Local Pa. voters to make statewide choices

May 16, 2010|By JENNIFER FITCH

CHAMBERSBURG, PA.-- Voters headed to the polls Tuesday in Franklin and Fulton counties will be making choices in statewide races that are under a national spotlight.

Sen. Arlen Specter and his main Democratic challenger, Joe Sestak, a second-term congressman, spent the weekend stumping for votes in the Pittsburgh and Philadelphia areas. Recent polls put the two men neck and neck for the seat held for five terms by Specter, who switched parties last year after 28 years as a GOP senator.

The winner in the Democratic primary, which includes McKees Rocks, Pa., resident Joseph Vodvarka as a candidate, will face off against the Republican nominee this November. On the Republican side, front-runner Pat Toomey is competing against Johnstown, Pa.'s Peg Luksik.

Specter was recently joined at rallies by Pennsylvania Gov. Ed Rendell, whose final term expires this year. Four Democrats and two Republicans are running for governor.


On the Democratic side, polls show Allegheny County Executive Dan Onoroto leading Joe Hoeffel, Jack Wagner and Anthony Hardy Williams.

Republican state Attorney General Tom Corbett is running for governor against state Rep. Sam Rohrer of Berks County.

U.S. Rep. Bill Shuster, a Republican, is running for re-election in the Ninth District.

Polls will be open from 7 a.m. to 8 p.m.

In Franklin County, state Reps. Rob Kauffman and Todd Rock, both Republicans, are unopposed for re-election to the 89th and 90th House Districts, respectively. State Rep. Dan Moul, whose 91st House District includes parts of Quincy and Guilford townships, also is unopposed in his re-election bid.
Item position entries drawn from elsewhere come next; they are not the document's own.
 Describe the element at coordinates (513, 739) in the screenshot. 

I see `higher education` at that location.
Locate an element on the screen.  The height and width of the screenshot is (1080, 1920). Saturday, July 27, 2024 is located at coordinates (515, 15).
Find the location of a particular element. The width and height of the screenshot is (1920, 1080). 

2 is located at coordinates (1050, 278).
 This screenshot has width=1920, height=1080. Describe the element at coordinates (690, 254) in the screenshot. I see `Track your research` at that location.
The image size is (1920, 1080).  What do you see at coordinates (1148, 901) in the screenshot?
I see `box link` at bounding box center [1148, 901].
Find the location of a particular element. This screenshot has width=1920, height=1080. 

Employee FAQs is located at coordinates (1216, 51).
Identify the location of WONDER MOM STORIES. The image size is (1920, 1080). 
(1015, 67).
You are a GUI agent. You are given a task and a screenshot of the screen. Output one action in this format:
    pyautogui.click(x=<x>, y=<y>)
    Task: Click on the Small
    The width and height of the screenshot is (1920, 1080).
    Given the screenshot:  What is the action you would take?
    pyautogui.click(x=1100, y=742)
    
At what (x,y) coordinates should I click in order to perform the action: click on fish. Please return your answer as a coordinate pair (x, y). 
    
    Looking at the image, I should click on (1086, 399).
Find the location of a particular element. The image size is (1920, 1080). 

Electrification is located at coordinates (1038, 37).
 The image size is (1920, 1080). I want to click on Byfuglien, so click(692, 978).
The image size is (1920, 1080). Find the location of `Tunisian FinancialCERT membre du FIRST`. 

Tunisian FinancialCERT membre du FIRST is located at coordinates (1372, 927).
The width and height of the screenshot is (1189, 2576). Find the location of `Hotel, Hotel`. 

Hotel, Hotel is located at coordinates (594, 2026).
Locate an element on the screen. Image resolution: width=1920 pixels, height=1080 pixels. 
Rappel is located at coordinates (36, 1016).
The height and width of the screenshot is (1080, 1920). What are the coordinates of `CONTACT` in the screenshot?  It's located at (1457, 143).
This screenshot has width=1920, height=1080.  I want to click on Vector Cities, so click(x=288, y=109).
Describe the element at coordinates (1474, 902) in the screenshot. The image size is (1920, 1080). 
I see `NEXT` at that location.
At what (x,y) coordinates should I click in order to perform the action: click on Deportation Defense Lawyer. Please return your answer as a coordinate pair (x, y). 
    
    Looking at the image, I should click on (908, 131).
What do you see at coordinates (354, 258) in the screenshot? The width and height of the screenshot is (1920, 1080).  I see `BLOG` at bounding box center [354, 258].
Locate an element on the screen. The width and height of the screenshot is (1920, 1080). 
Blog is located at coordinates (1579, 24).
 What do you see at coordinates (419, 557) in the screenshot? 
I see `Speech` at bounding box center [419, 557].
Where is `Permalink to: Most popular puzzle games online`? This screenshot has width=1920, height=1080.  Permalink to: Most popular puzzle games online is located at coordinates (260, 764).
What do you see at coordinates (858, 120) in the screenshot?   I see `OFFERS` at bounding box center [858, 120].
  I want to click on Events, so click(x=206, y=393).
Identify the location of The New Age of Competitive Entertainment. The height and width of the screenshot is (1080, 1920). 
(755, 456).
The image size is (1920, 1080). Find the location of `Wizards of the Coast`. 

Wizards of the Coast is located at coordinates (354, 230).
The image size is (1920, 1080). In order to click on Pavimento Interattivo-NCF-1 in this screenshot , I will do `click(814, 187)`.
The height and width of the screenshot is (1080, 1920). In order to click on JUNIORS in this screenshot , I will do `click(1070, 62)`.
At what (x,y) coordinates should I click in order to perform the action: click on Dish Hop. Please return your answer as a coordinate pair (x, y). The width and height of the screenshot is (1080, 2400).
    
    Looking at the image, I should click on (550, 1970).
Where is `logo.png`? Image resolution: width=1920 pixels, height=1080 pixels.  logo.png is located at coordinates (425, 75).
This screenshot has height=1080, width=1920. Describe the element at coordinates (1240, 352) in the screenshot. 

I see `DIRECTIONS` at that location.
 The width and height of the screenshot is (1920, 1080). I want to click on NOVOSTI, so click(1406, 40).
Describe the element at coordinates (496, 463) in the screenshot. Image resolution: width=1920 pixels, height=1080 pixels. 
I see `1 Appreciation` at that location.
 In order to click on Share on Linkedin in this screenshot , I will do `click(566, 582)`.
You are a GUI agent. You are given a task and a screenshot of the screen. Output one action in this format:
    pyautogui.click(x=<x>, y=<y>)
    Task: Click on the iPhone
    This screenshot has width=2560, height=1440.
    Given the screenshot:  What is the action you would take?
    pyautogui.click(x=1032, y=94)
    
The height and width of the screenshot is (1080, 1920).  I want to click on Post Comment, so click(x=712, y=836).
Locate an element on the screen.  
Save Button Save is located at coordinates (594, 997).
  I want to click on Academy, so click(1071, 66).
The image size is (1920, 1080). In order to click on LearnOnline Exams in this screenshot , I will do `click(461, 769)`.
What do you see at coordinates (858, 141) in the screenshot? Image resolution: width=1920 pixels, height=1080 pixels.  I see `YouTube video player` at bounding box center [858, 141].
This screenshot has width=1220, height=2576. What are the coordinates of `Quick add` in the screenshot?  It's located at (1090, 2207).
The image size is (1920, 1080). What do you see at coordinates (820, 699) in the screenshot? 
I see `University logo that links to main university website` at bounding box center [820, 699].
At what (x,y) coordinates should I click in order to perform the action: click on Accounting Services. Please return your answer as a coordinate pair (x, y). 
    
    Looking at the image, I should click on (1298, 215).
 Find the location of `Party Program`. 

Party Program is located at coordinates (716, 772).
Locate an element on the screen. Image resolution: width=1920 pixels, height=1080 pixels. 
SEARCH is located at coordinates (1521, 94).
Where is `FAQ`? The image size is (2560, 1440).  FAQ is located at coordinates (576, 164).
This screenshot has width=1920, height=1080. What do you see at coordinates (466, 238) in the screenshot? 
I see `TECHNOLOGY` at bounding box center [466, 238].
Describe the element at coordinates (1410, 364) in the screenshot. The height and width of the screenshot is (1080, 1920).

However, state Rep. Mark Keller from the 86th House District faces a challenge from fellow Perry County resident Michael J. Lapp.

Keller, 56, previously told The Herald-Mail he stands on his record and his accessibility to the people he represents.

Keller said increased spending needs to stop, saying he doesn't understand how the governor could propose more than $1 billion in new spending for 2010-11.

"The state needs to tighten its belt, too," he said.

Lapp, 48, said the Pennsylvania General Assembly is out of touch with working-class citizens. The legislature shouldn't be paid during the time its budget is overdue, he said.

"Harrisburg is a mess. The system is only good for the politicians," Lapp said.

The 86th House District serves Franklin and Perry counties, including parts or all of Fannett, Hamilton, Metal, St. Thomas and Peters townships. Keller has held the seat since he was elected in 2004.

In Pennsylvania, Republicans and Democrats vote for only their own party in the primary election.

Voter turnout in 2006, during the last gubernatorial race, was 18 percent for the primary, Franklin County Chief Registrar Jennie Aines said. Turnout for the 2002 primary was 16 percent, she said.

Fulton County voters will be facing the same decisions in the Senate and gubernotorial races. State Rep. Dick Hess, a Republican, is unopposed for re-election in the 78th House District.

The Associated Press contributed to this story.